» **Exercise instructions**: Your output should be exactly the lines from the one containing "The height and" through the final line of the records, both included, with every picture left out.

(Stored data)

◇ ◇ ◇ ◇ ◇ ◇ ◇

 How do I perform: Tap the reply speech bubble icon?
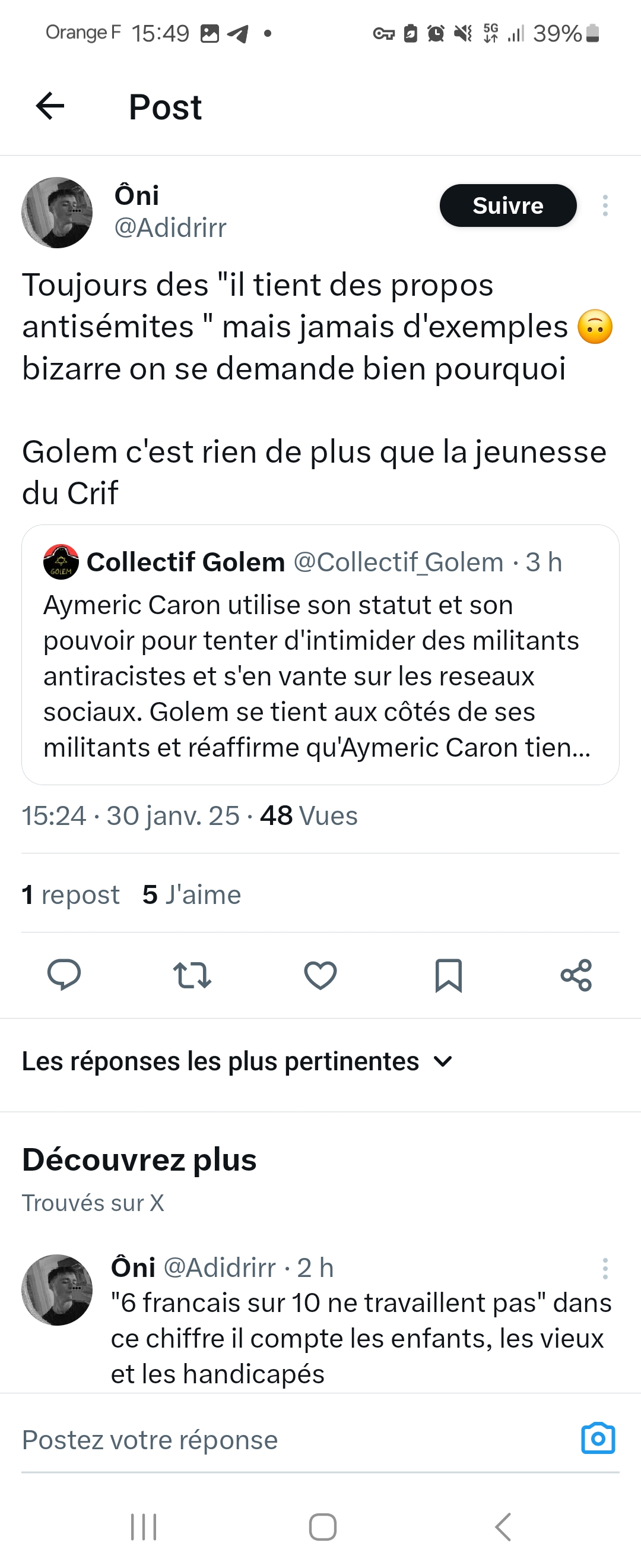click(64, 975)
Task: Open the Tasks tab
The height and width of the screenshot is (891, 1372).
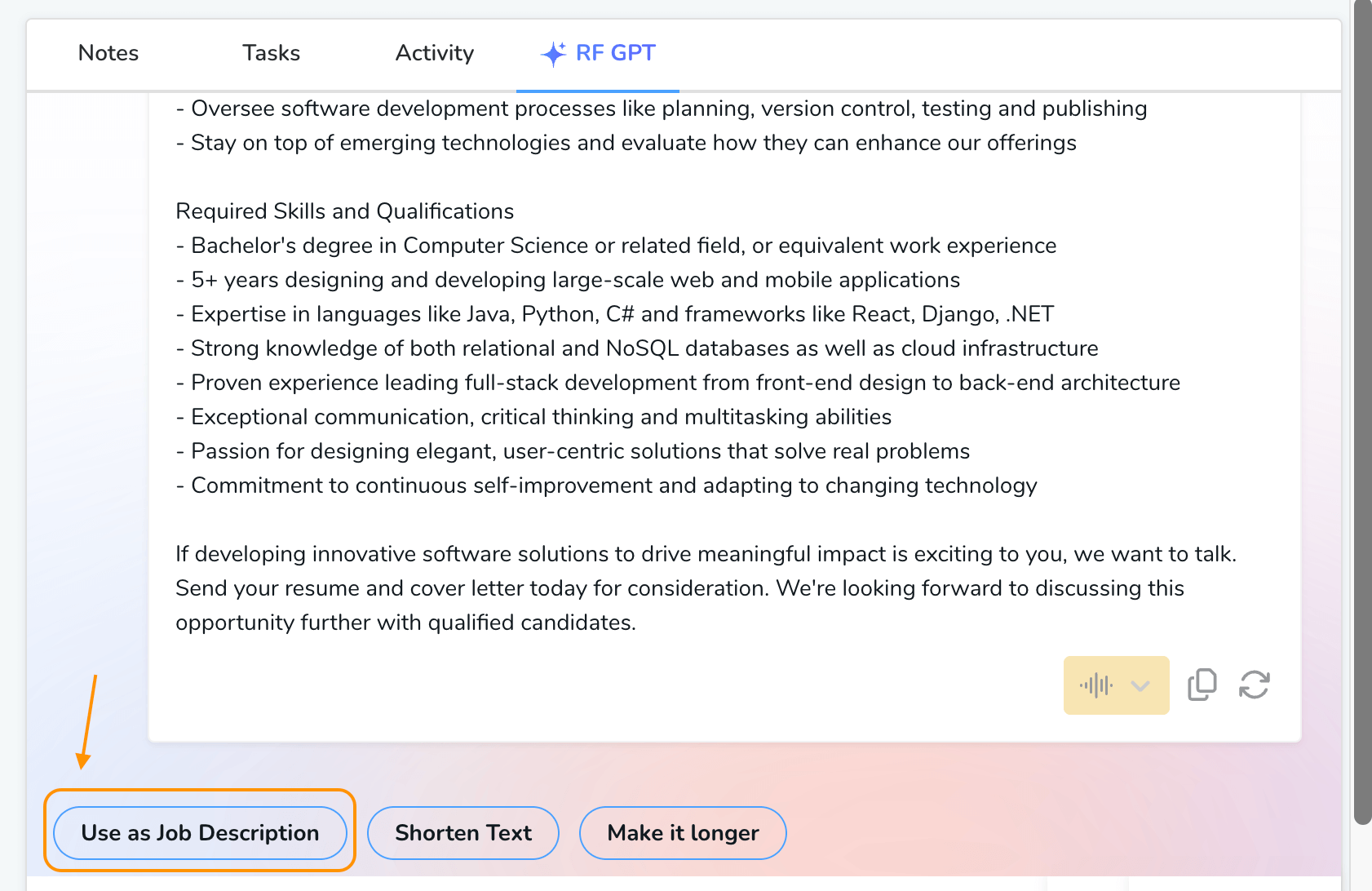Action: 271,54
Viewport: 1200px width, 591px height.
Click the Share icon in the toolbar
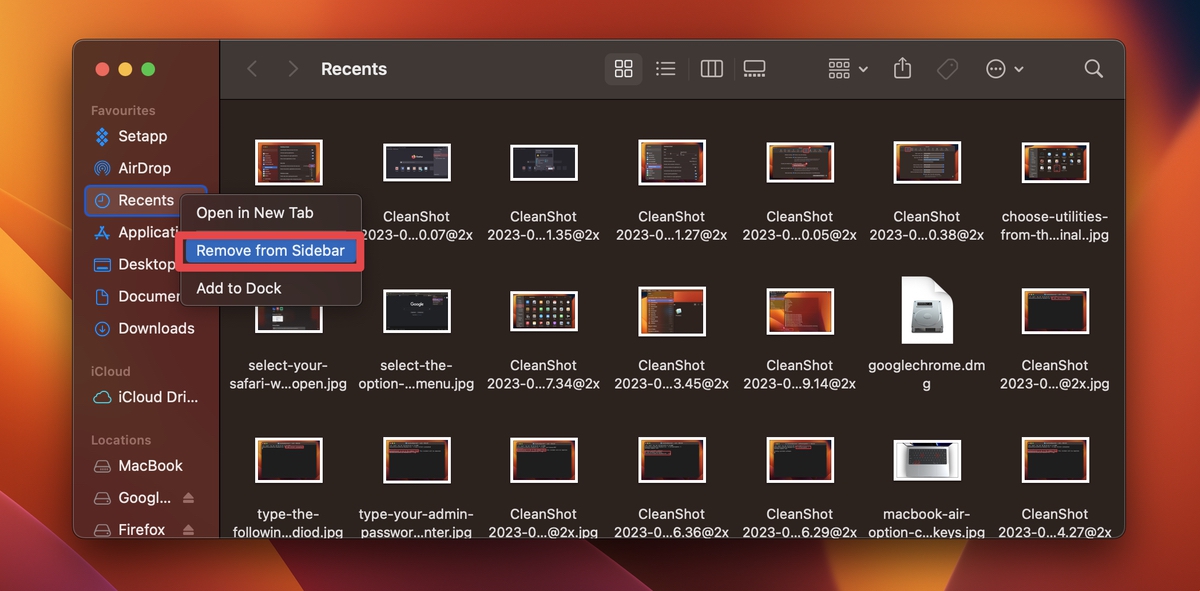[901, 69]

◇ ◇ ◇ ◇ ◇ ◇ ◇

» **Task response**:
The height and width of the screenshot is (891, 1372).
Action: 271,54
Viewport: 1200px width, 591px height.
Click the Share icon in the toolbar
[901, 69]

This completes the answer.